> Work required
Take the line containing "Choose language (47, 2555)" through the last line of the data and retype those lines exactly. Pictures do not belong in the copy.

> Given data
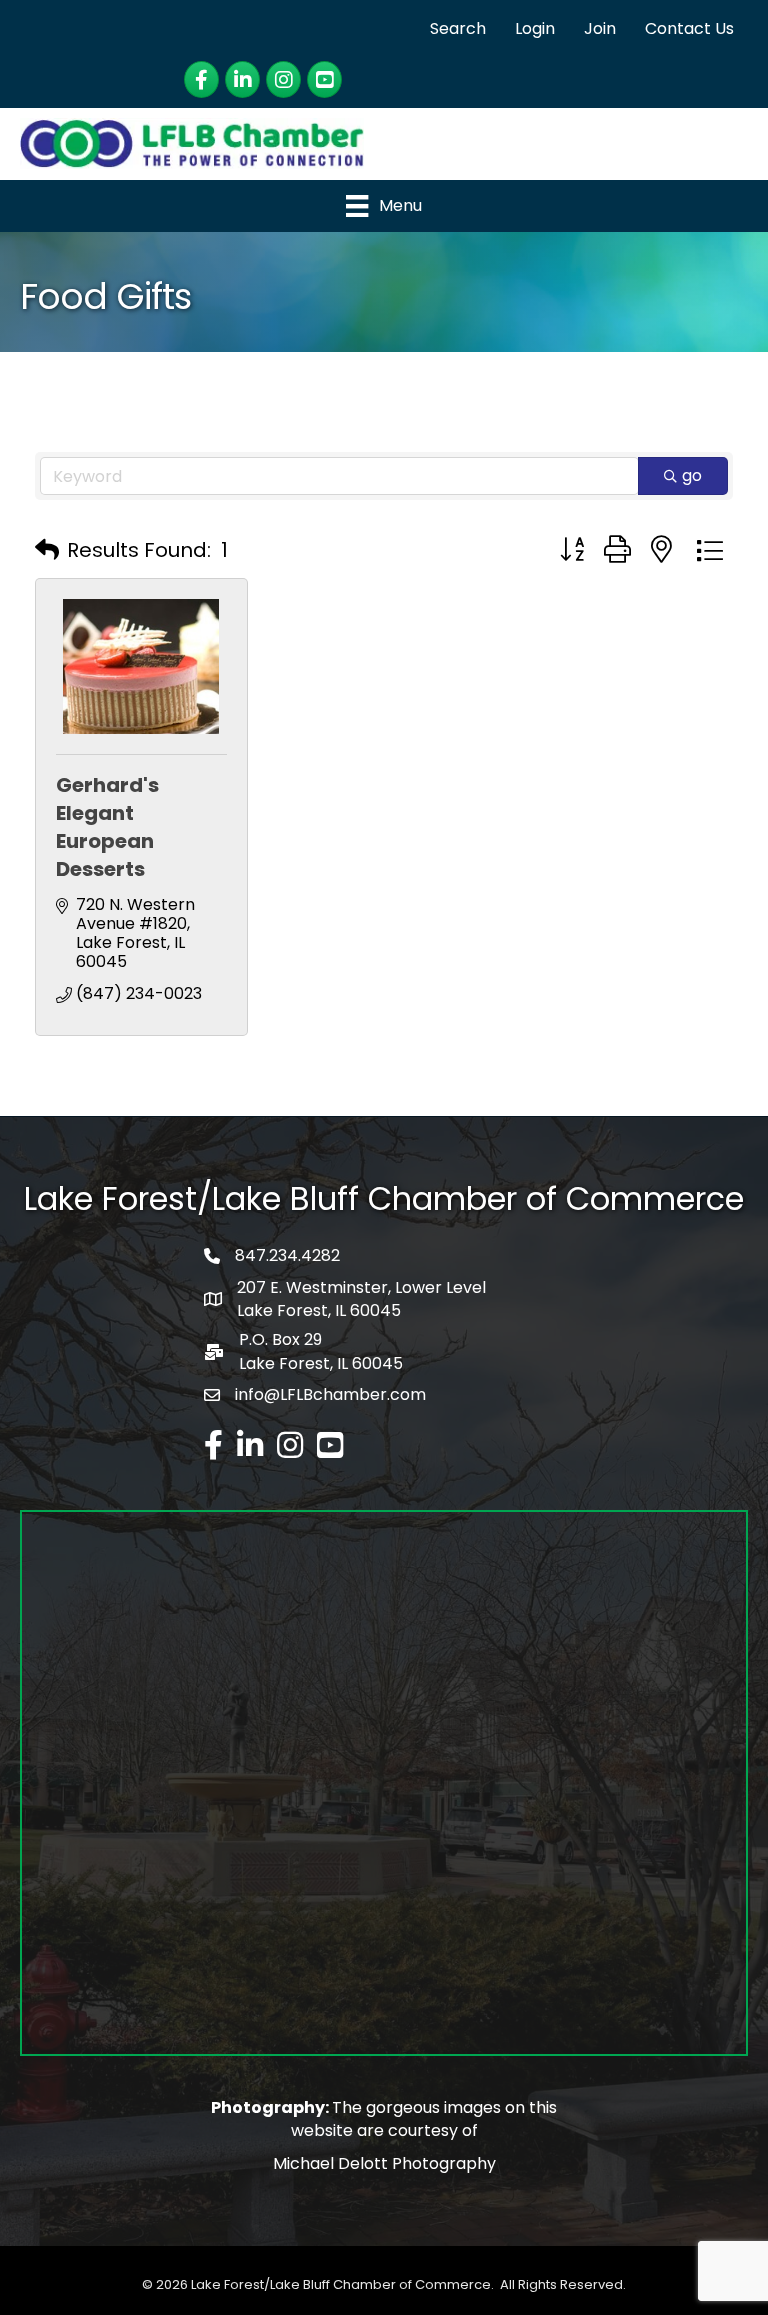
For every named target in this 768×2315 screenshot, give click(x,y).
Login (535, 28)
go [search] (692, 475)
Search (458, 28)
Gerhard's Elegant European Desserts (107, 827)
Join (600, 28)
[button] (47, 550)
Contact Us (689, 28)
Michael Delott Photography (384, 2163)
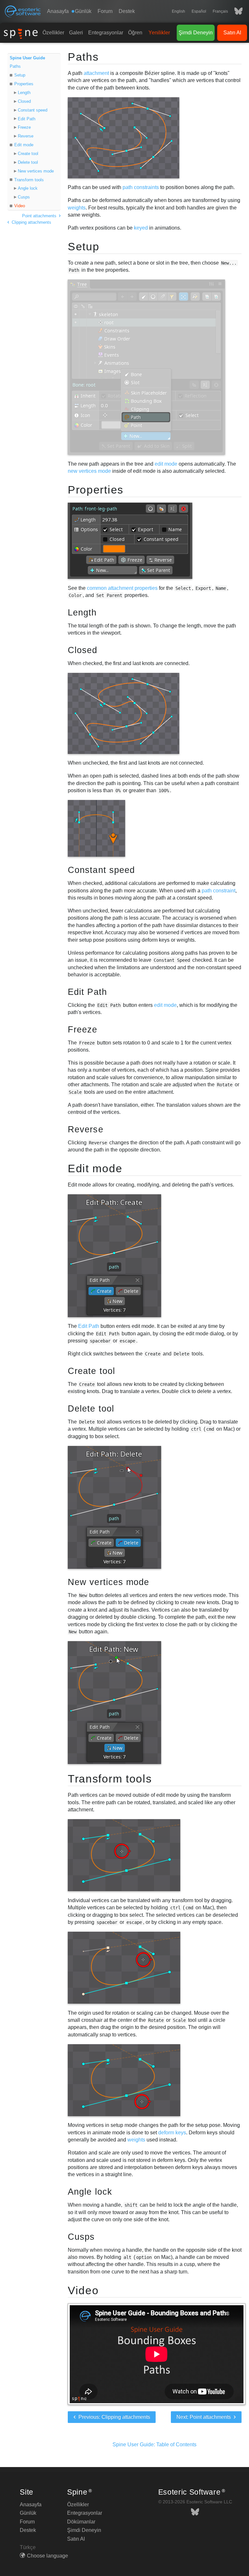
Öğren (135, 32)
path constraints (141, 187)
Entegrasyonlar (105, 32)
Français (220, 11)
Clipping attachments (30, 222)
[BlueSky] (235, 11)
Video (19, 205)
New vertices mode (36, 171)
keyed (141, 228)
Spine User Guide (27, 57)
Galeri (76, 32)
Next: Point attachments (204, 2417)
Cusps (24, 197)
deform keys (172, 2132)
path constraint (218, 890)
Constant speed (32, 110)
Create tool (28, 153)
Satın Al (232, 32)
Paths (15, 66)
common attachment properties (122, 588)
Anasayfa (58, 11)
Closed (24, 101)
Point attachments (40, 215)
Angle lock (28, 188)
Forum (105, 11)
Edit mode (23, 144)
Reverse (25, 136)
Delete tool (28, 162)
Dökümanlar (81, 2521)
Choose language (47, 2555)
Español (199, 11)
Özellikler (53, 32)
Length (24, 92)
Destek (127, 11)
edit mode (166, 464)
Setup (19, 75)
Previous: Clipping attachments (113, 2417)
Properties (23, 83)
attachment (96, 73)
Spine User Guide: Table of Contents (154, 2444)
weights (77, 207)
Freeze (24, 127)
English (178, 11)
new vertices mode (89, 471)
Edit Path (26, 118)
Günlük (28, 2513)
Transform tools (29, 179)
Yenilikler (159, 32)
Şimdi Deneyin (196, 32)
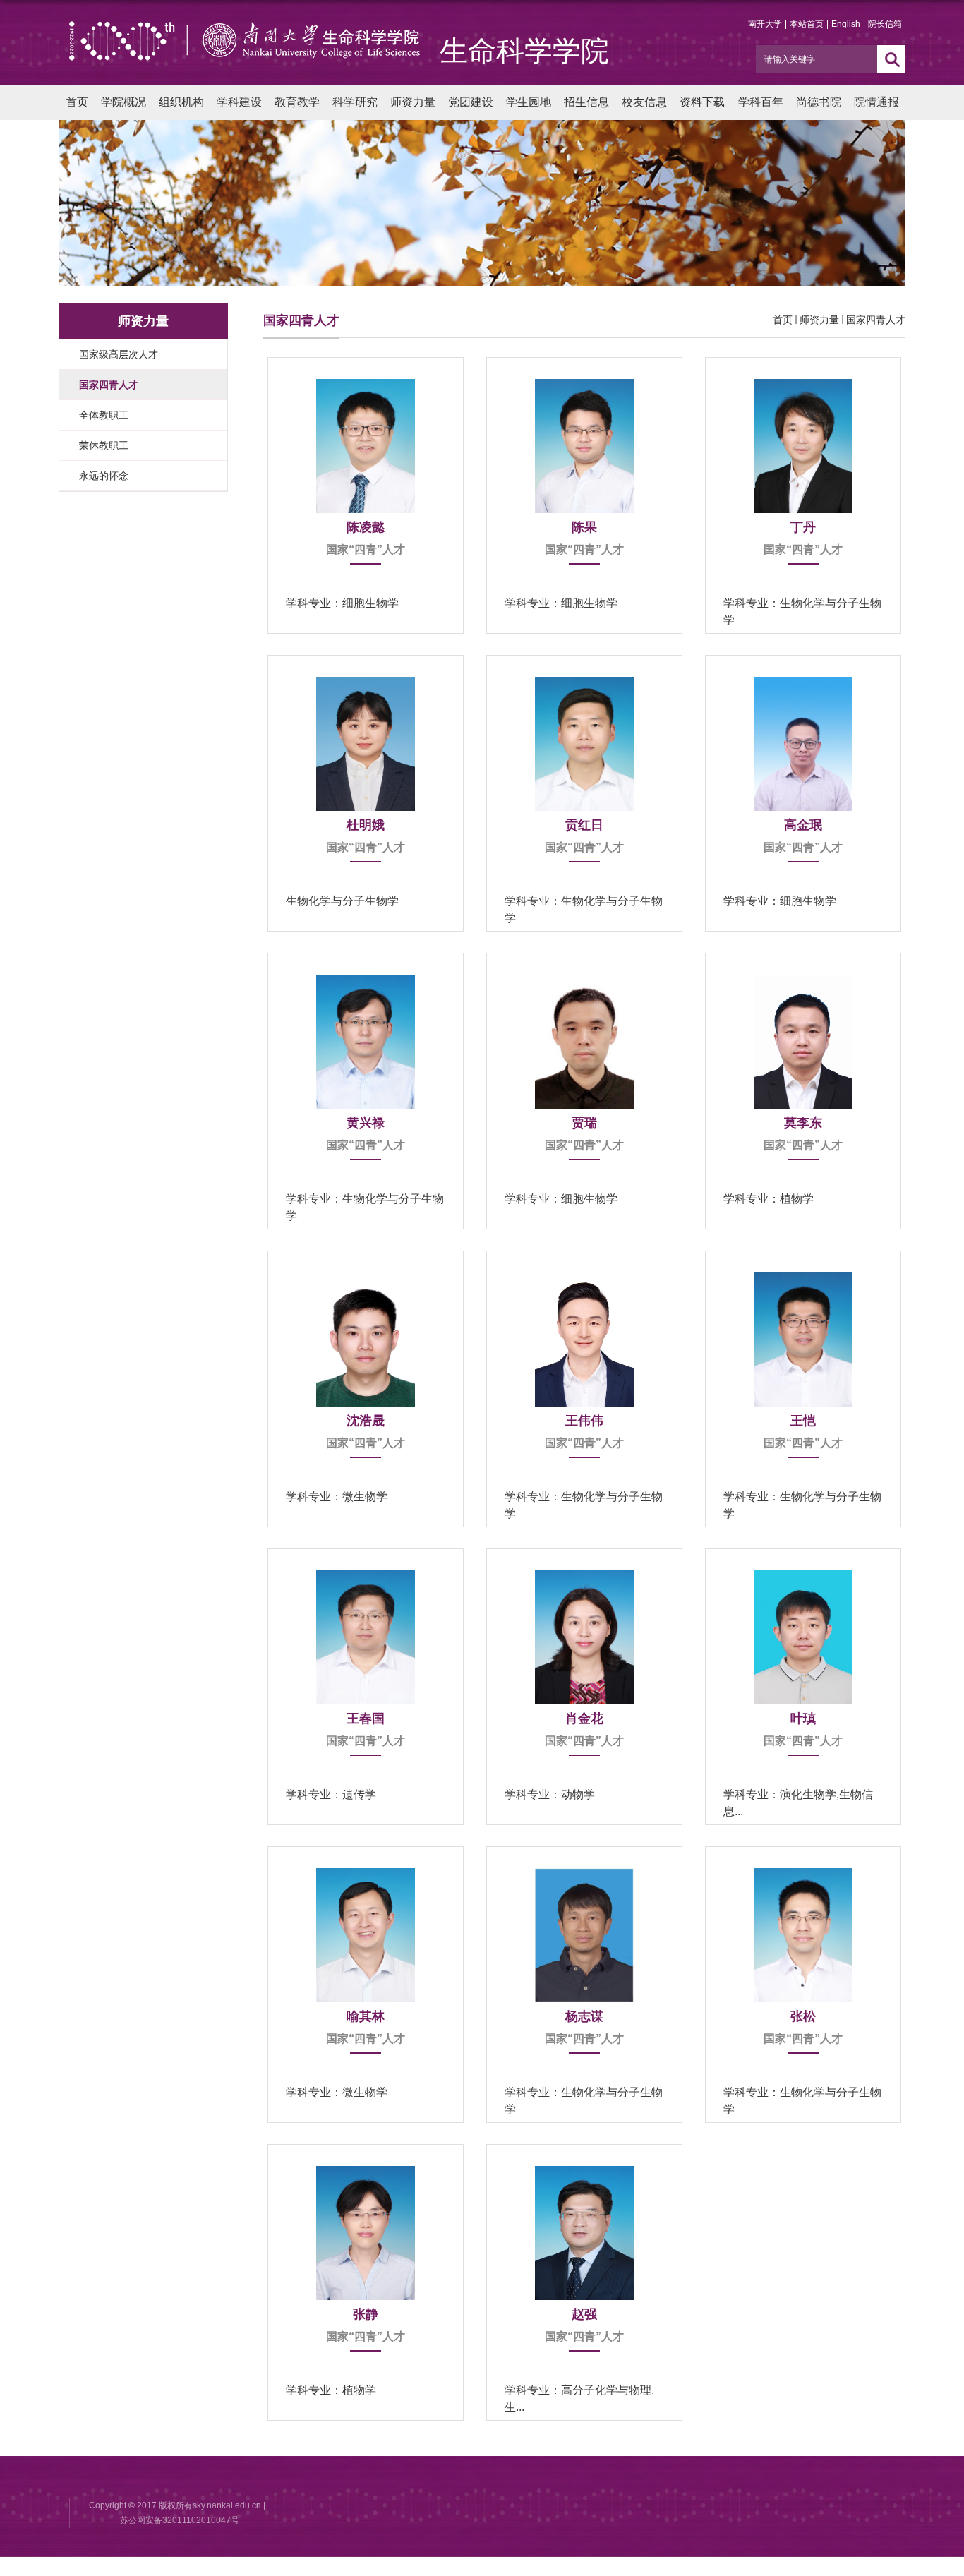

> Answer box
Choose language (47, 2555)
Español (199, 11)
Özellikler (53, 32)
Length (24, 92)
Destek (127, 11)
edit mode (166, 464)
Setup (19, 75)
Previous: Clipping attachments (113, 2417)
Properties (23, 83)
attachment (96, 73)
Spine User Guide: Table of Contents (154, 2444)
weights (77, 207)
Freeze (24, 127)
English (178, 11)
new vertices mode (89, 471)
Edit Path (26, 118)
Günlük (28, 2513)
Transform tools (29, 179)
Yenilikler (159, 32)
Şimdi Deneyin (196, 32)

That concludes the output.